I właśnie ta kreatywna księgowość, z której zresztą słynie większość włoskich klubów, sprawia, że Juventus mogą czekać poważne kłopoty. We wtorek La Liga opublikowała oświadczenie, w którym poinformowała o złożeniu skargi na włoski klub do UEFA. Powodem są nieścisłości finansowe. "Celem La Liga jest promocja w Europie piłki finansowo zrównoważonej.

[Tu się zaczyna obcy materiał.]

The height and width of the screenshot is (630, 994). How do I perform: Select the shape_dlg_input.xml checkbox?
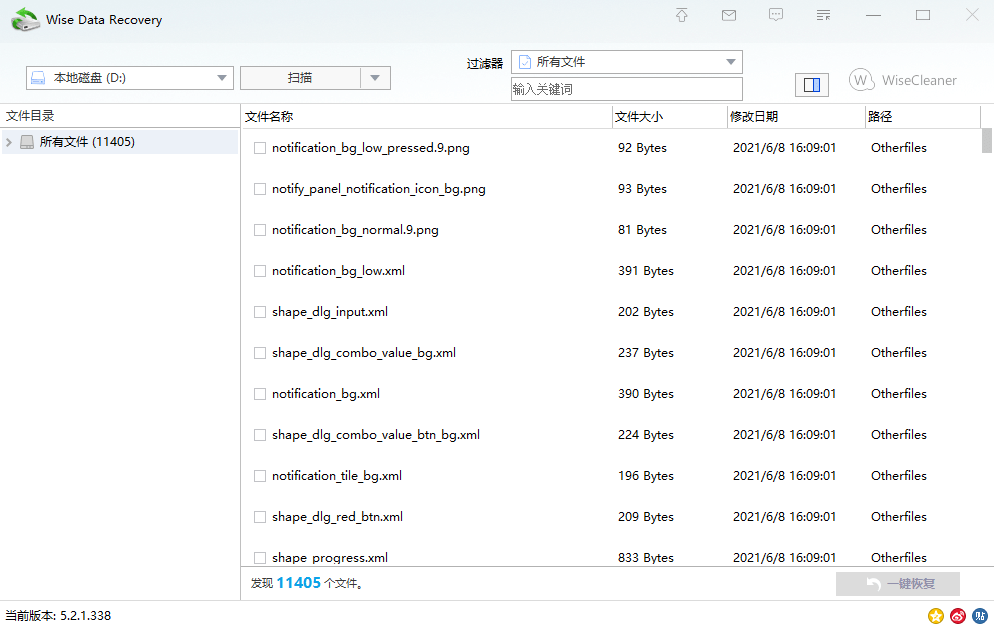click(x=260, y=311)
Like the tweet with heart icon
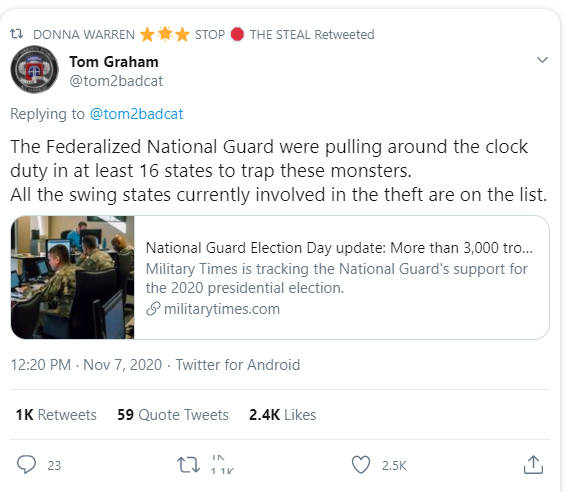Image resolution: width=569 pixels, height=492 pixels. (361, 464)
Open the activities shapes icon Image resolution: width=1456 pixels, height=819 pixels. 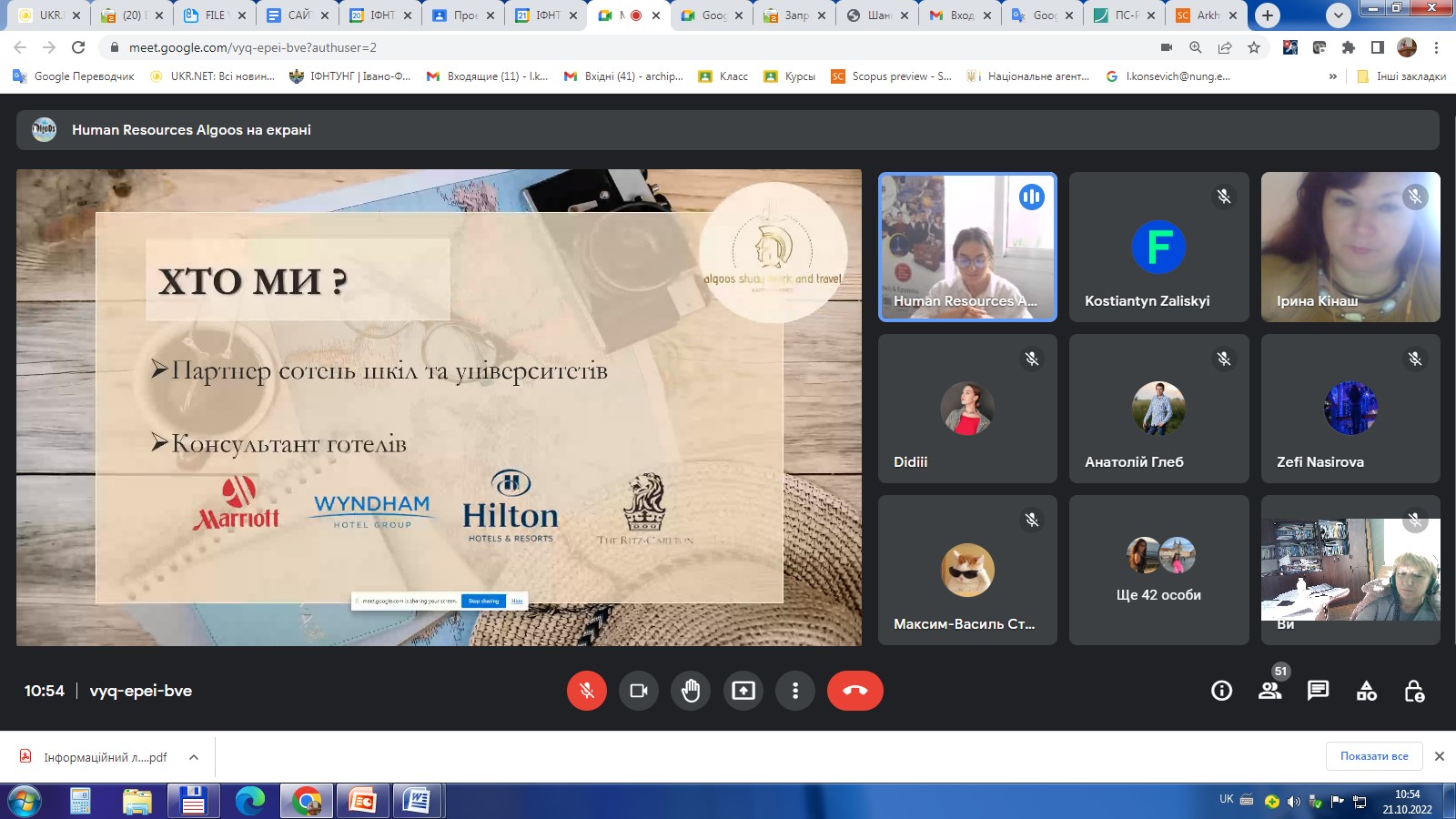[1366, 692]
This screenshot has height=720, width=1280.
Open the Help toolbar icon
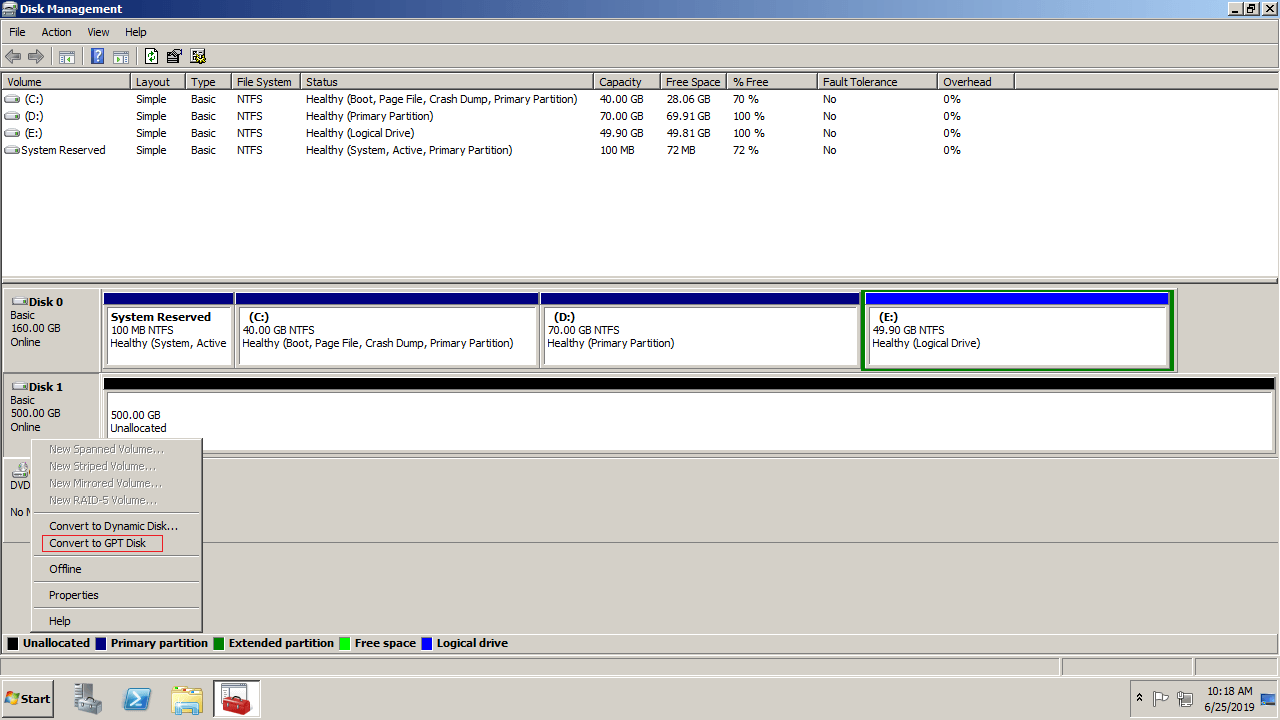98,57
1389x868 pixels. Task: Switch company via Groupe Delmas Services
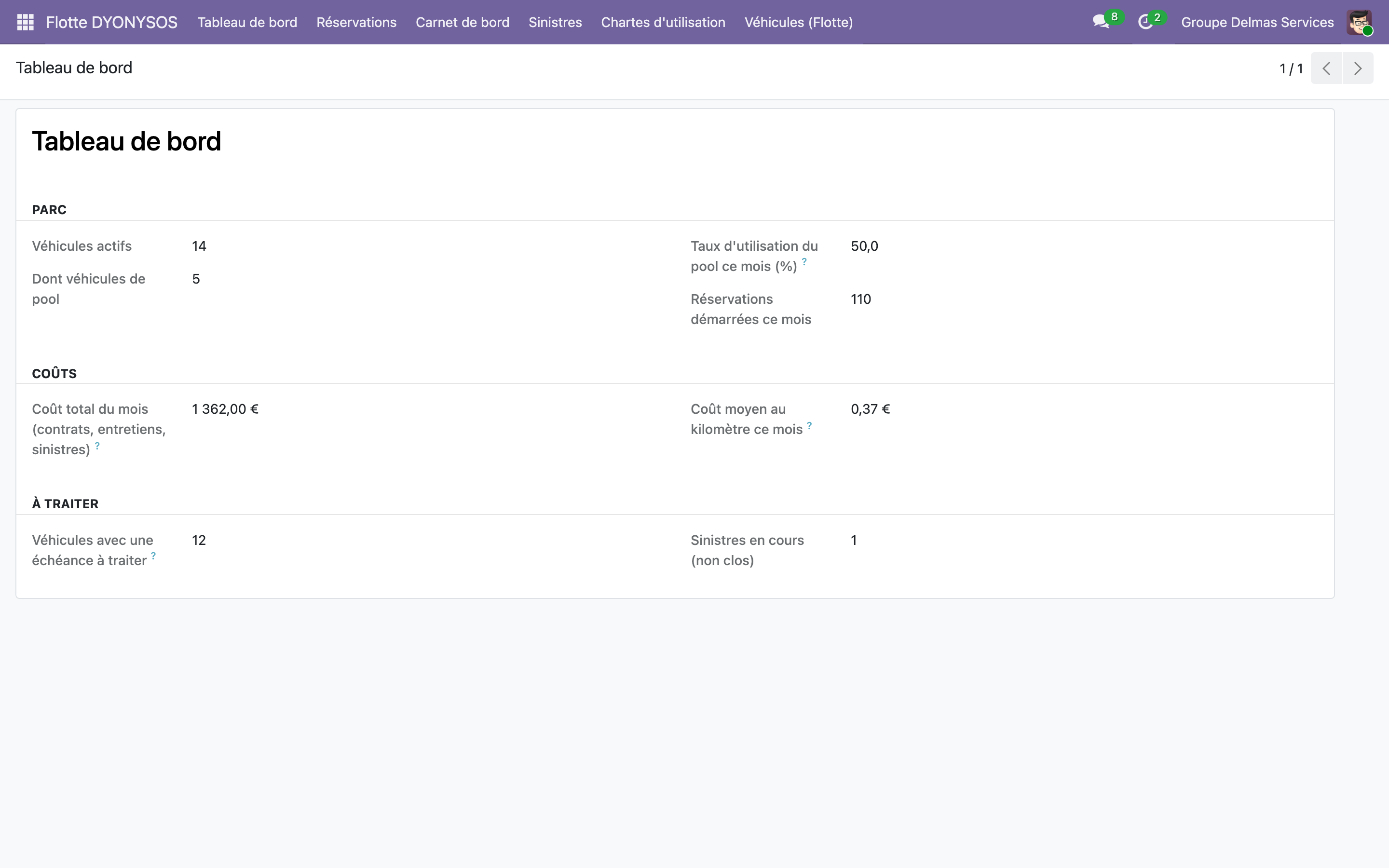point(1257,22)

W związku z tym domagamy się od kompetentnych władz, aby zaaplikowały natychmiastowe sankcje sportowe wobec Juventusu" - napisały hiszpańskie władze. Ale to nie wszystko.

Degradacja Juventusu? "Mało realna"

W najgorszym wypadku, jeśli włoska prokuratura uzna, że Juventus faktycznie złamał finansowe przepisy, to klub może spotkać ten sam los, co w 2006 roku, kiedy spadł do Serie B z powodu skandalu "calciopoli". Ale na razie "Gazzetta" zaznacza, że to bardzo mało realny scenariusz.

Więcej pisze się o możliwym ukaraniu turyńczyków ujemnymi punktami i ewentualną grzywną. Iloma punktami? To zależy od skali przewinień. Nie wiadomo nawet, czy Juve zostałoby ukarane już teraz, czy dopiero w przyszłym sezonie.

"Pomiędzy badaniem dokumentów a zamknięciem śledztwa minie dużo czasu. Proces prawdopodobnie zacznie się w marcu. Droga jest jeszcze długa" - pisze "Gazzetta". 

Całe zamieszanie wywołuje art. 31 sportowego kodeksu sprawiedliwości, gdzie kara ujemnymi punktami może dotknąć klub, który "poprzez sfałszowanie swoich dokumentów księgowych lub administracyjnych, korzysta z usług profesjonalnych sportowców, z którymi nie mógłby zawrzeć umów na podstawie obowiązujących przepisów". 

Piękna era Agnelliego

To koniec pewnej ery, bo Agnelli prezesem klubu był od maja 2010 roku, a jego rodzina rządzi klubem od kilku pokoleń. W erze Andrei Juventus zdobył dziewięć mistrzostw z rzędu, co jest rekordem w historii Serie A. Do tego dorzucił pięć pucharów krajowych. W Europie "Stara Dama" dwukrotnie grała w finale Ligi Mistrzów, ale oba przegrała.